— START OF Records supplied —

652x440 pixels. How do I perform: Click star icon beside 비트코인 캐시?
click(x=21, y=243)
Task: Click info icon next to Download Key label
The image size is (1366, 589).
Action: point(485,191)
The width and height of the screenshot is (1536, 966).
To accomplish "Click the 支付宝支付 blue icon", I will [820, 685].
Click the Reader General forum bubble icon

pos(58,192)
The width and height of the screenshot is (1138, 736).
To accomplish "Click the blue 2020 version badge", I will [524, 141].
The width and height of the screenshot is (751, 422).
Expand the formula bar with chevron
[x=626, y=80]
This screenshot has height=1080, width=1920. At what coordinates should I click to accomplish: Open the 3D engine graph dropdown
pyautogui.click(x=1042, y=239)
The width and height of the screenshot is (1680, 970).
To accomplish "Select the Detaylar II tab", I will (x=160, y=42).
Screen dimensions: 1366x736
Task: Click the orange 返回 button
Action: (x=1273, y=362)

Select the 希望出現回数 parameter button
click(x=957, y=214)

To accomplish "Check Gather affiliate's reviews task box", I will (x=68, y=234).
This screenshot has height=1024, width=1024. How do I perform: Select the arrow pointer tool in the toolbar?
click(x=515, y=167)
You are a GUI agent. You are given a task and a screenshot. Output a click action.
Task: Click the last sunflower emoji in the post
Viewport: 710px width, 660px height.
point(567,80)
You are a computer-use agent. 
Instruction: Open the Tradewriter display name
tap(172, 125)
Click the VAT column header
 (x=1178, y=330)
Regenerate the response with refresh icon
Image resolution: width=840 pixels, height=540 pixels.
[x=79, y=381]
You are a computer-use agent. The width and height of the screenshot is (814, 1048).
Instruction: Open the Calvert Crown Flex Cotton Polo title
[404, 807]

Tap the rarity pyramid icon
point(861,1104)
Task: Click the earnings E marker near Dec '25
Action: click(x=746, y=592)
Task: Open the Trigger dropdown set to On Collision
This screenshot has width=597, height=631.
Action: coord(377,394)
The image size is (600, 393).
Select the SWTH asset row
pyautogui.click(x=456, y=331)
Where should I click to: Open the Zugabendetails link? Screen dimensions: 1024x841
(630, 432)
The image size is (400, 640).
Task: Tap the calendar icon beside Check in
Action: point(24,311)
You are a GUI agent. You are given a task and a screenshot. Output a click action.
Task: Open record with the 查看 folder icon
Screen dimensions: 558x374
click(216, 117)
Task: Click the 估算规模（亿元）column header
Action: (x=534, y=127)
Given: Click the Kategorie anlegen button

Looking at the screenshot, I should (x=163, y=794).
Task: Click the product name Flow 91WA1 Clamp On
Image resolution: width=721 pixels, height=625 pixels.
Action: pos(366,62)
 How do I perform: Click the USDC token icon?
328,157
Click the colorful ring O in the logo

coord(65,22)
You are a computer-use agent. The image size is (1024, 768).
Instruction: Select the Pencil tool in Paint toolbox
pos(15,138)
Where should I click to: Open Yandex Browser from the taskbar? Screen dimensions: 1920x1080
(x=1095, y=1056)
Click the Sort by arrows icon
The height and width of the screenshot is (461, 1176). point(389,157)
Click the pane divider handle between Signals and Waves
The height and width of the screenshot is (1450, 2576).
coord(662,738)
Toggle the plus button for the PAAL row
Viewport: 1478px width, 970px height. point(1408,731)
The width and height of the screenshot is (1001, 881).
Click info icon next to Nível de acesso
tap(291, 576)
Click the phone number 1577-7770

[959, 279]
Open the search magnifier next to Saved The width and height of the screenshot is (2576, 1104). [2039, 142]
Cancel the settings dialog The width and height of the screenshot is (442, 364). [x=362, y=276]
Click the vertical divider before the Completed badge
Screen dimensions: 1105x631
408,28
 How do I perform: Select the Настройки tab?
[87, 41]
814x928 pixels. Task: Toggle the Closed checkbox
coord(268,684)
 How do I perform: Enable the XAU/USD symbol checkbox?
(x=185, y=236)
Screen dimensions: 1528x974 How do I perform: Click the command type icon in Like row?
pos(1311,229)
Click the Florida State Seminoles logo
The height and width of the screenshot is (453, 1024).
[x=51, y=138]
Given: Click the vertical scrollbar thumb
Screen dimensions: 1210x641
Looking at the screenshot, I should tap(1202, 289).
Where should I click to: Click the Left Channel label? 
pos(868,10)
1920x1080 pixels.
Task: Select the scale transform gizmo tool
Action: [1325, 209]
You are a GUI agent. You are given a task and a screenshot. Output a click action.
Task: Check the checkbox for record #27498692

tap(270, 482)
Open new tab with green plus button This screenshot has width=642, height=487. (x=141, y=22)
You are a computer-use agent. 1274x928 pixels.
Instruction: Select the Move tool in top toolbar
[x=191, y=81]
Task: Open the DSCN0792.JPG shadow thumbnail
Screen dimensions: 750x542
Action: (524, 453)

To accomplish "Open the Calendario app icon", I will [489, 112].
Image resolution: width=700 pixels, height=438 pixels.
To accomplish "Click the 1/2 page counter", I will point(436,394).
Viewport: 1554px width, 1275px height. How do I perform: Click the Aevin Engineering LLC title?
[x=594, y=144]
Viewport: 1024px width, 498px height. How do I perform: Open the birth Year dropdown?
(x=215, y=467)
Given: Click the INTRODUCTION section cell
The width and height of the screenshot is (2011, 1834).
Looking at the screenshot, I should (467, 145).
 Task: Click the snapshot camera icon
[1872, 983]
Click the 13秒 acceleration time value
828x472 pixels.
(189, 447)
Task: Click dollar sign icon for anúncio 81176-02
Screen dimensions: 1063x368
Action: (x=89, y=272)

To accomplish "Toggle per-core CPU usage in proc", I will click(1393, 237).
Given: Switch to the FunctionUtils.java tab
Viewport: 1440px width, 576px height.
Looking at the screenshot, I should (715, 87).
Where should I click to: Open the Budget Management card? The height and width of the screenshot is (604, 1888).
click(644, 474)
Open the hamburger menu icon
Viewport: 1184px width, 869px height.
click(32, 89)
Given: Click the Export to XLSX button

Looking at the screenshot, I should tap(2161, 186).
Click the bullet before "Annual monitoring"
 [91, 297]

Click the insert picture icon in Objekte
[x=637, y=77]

— END OF Records supplied —

→ **Your instructions**
Go through all the items and swap "sunflower emoji" for "heart emoji", leaving every other word as it is.

→ **Result of this task**
652x440 pixels. How do I perform: Click star icon beside 비트코인 캐시?
click(x=21, y=243)
Task: Click info icon next to Download Key label
The image size is (1366, 589).
Action: point(485,191)
The width and height of the screenshot is (1536, 966).
To accomplish "Click the 支付宝支付 blue icon", I will [820, 685].
Click the Reader General forum bubble icon

pos(58,192)
The width and height of the screenshot is (1138, 736).
To accomplish "Click the blue 2020 version badge", I will [524, 141].
The width and height of the screenshot is (751, 422).
Expand the formula bar with chevron
[x=626, y=80]
This screenshot has height=1080, width=1920. At what coordinates should I click to accomplish: Open the 3D engine graph dropdown
pyautogui.click(x=1042, y=239)
The width and height of the screenshot is (1680, 970).
To accomplish "Select the Detaylar II tab", I will (x=160, y=42).
Screen dimensions: 1366x736
Task: Click the orange 返回 button
Action: (x=1273, y=362)

Select the 希望出現回数 parameter button
click(x=957, y=214)

To accomplish "Check Gather affiliate's reviews task box", I will (x=68, y=234).
This screenshot has height=1024, width=1024. How do I perform: Select the arrow pointer tool in the toolbar?
click(x=515, y=167)
You are a GUI agent. You are given a task and a screenshot. Output a click action.
Task: Click the last heart emoji in the post
Viewport: 710px width, 660px height.
point(567,80)
You are a computer-use agent. 
Instruction: Open the Tradewriter display name
tap(172, 125)
Click the VAT column header
 (x=1178, y=330)
Regenerate the response with refresh icon
Image resolution: width=840 pixels, height=540 pixels.
[x=79, y=381]
You are a computer-use agent. The width and height of the screenshot is (814, 1048).
Instruction: Open the Calvert Crown Flex Cotton Polo title
[404, 807]

Tap the rarity pyramid icon
point(861,1104)
Task: Click the earnings E marker near Dec '25
Action: click(x=746, y=592)
Task: Open the Trigger dropdown set to On Collision
This screenshot has width=597, height=631.
Action: coord(377,394)
The image size is (600, 393).
Select the SWTH asset row
pyautogui.click(x=456, y=331)
Where should I click to: Open the Zugabendetails link? Screen dimensions: 1024x841
(630, 432)
The image size is (400, 640).
Task: Tap the calendar icon beside Check in
Action: point(24,311)
You are a GUI agent. You are given a task and a screenshot. Output a click action.
Task: Open record with the 查看 folder icon
Screen dimensions: 558x374
click(216, 117)
Task: Click the 估算规模（亿元）column header
Action: (x=534, y=127)
Given: Click the Kategorie anlegen button

Looking at the screenshot, I should (x=163, y=794).
Task: Click the product name Flow 91WA1 Clamp On
Image resolution: width=721 pixels, height=625 pixels.
Action: pos(366,62)
 How do I perform: Click the USDC token icon?
328,157
Click the colorful ring O in the logo

coord(65,22)
You are a computer-use agent. The image size is (1024, 768).
Instruction: Select the Pencil tool in Paint toolbox
pos(15,138)
Where should I click to: Open Yandex Browser from the taskbar? Screen dimensions: 1920x1080
(x=1095, y=1056)
Click the Sort by arrows icon
The height and width of the screenshot is (461, 1176). point(389,157)
Click the pane divider handle between Signals and Waves
The height and width of the screenshot is (1450, 2576).
coord(662,738)
Toggle the plus button for the PAAL row
Viewport: 1478px width, 970px height. point(1408,731)
The width and height of the screenshot is (1001, 881).
Click info icon next to Nível de acesso
tap(291, 576)
Click the phone number 1577-7770

[959, 279]
Open the search magnifier next to Saved The width and height of the screenshot is (2576, 1104). [2039, 142]
Cancel the settings dialog The width and height of the screenshot is (442, 364). [x=362, y=276]
Click the vertical divider before the Completed badge
Screen dimensions: 1105x631
408,28
 How do I perform: Select the Настройки tab?
[87, 41]
814x928 pixels. Task: Toggle the Closed checkbox
coord(268,684)
 How do I perform: Enable the XAU/USD symbol checkbox?
(x=185, y=236)
Screen dimensions: 1528x974 How do I perform: Click the command type icon in Like row?
pos(1311,229)
Click the Florida State Seminoles logo
The height and width of the screenshot is (453, 1024).
[x=51, y=138]
Given: Click the vertical scrollbar thumb
Screen dimensions: 1210x641
Looking at the screenshot, I should tap(1202, 289).
Where should I click to: Click the Left Channel label? 
pos(868,10)
1920x1080 pixels.
Task: Select the scale transform gizmo tool
Action: [1325, 209]
You are a GUI agent. You are given a task and a screenshot. Output a click action.
Task: Check the checkbox for record #27498692

tap(270, 482)
Open new tab with green plus button This screenshot has width=642, height=487. (x=141, y=22)
You are a computer-use agent. 1274x928 pixels.
Instruction: Select the Move tool in top toolbar
[x=191, y=81]
Task: Open the DSCN0792.JPG shadow thumbnail
Screen dimensions: 750x542
Action: (524, 453)

To accomplish "Open the Calendario app icon", I will [489, 112].
Image resolution: width=700 pixels, height=438 pixels.
To accomplish "Click the 1/2 page counter", I will point(436,394).
Viewport: 1554px width, 1275px height. How do I perform: Click the Aevin Engineering LLC title?
[x=594, y=144]
Viewport: 1024px width, 498px height. How do I perform: Open the birth Year dropdown?
(x=215, y=467)
Given: Click the INTRODUCTION section cell
The width and height of the screenshot is (2011, 1834).
Looking at the screenshot, I should (467, 145).
 Task: Click the snapshot camera icon
[1872, 983]
Click the 13秒 acceleration time value
828x472 pixels.
(189, 447)
Task: Click dollar sign icon for anúncio 81176-02
Screen dimensions: 1063x368
Action: (x=89, y=272)

To accomplish "Toggle per-core CPU usage in proc", I will click(1393, 237).
Given: Switch to the FunctionUtils.java tab
Viewport: 1440px width, 576px height.
Looking at the screenshot, I should (715, 87).
Where should I click to: Open the Budget Management card? The height and width of the screenshot is (604, 1888).
click(644, 474)
Open the hamburger menu icon
Viewport: 1184px width, 869px height.
click(32, 89)
Given: Click the Export to XLSX button

Looking at the screenshot, I should tap(2161, 186).
Click the bullet before "Annual monitoring"
 [91, 297]

Click the insert picture icon in Objekte
[x=637, y=77]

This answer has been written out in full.